■ Problem statement ■
A complete answer includes every line below with the word "computer".

■ Exercise materials ■
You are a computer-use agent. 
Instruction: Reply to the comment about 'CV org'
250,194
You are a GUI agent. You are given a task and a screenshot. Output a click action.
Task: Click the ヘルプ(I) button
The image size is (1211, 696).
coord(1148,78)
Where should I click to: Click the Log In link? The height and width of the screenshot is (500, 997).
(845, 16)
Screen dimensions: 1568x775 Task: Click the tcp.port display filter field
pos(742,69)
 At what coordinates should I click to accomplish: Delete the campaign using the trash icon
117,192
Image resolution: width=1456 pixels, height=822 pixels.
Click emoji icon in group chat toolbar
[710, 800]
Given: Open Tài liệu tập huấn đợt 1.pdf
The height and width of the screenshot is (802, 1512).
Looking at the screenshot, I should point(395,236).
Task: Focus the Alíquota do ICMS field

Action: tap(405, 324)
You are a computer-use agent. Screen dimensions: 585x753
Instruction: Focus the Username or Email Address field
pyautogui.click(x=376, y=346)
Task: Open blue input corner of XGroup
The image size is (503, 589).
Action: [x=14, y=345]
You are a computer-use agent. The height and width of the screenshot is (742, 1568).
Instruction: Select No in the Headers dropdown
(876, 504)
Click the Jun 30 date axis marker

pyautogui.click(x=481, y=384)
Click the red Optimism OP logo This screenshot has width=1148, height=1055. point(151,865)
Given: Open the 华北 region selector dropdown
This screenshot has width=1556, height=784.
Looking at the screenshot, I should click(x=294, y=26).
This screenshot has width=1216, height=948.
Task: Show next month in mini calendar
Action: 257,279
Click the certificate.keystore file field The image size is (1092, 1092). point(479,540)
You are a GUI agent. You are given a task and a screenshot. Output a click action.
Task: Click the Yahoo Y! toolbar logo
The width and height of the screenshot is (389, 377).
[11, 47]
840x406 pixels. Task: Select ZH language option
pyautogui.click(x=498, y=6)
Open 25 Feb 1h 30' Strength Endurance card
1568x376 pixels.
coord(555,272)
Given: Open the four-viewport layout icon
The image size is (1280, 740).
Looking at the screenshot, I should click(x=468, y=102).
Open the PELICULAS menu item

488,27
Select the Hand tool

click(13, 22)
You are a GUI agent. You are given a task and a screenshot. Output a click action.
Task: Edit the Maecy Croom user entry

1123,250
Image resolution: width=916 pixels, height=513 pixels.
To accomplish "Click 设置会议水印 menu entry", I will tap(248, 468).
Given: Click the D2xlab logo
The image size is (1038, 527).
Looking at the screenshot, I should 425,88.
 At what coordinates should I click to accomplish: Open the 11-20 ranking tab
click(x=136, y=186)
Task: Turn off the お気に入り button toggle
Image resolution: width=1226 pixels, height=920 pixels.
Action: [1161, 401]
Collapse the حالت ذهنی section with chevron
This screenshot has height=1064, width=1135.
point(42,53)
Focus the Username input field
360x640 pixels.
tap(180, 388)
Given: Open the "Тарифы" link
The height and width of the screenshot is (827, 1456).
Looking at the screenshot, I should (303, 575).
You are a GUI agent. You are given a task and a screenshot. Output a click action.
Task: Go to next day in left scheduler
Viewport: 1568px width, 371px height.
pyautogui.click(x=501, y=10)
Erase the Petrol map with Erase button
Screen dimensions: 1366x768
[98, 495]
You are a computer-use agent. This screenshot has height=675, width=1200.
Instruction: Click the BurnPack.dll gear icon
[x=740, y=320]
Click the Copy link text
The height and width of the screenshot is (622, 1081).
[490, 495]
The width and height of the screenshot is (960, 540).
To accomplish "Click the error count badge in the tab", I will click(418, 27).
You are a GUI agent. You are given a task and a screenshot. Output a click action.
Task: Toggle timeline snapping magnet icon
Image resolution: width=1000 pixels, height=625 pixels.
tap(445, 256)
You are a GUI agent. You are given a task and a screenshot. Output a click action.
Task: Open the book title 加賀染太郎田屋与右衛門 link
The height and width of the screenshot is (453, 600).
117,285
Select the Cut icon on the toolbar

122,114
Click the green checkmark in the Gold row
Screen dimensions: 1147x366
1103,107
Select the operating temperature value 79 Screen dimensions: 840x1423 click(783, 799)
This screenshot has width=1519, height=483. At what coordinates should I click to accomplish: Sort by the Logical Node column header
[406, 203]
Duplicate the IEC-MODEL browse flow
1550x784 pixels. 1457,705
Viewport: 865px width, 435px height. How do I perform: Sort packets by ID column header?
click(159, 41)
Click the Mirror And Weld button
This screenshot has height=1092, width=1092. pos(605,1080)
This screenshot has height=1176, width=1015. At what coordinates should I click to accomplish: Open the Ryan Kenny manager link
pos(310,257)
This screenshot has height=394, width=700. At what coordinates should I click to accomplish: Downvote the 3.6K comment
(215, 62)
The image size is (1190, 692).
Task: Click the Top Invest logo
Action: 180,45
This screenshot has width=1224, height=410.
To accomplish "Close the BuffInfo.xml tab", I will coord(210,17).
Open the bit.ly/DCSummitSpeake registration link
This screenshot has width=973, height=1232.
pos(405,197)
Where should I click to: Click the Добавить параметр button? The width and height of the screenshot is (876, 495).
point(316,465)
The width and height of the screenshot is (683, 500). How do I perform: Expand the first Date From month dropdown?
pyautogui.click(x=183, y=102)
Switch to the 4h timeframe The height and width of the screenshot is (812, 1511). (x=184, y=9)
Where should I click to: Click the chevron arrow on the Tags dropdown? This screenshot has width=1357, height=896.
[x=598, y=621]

■ Solution below ■
You are a computer-use agent. 
You are a computer-use agent. Screen dimensions: 585x753
You are a computer-use agent. The height and width of the screenshot is (742, 1568).
You are a computer-use agent. This screenshot has height=675, width=1200.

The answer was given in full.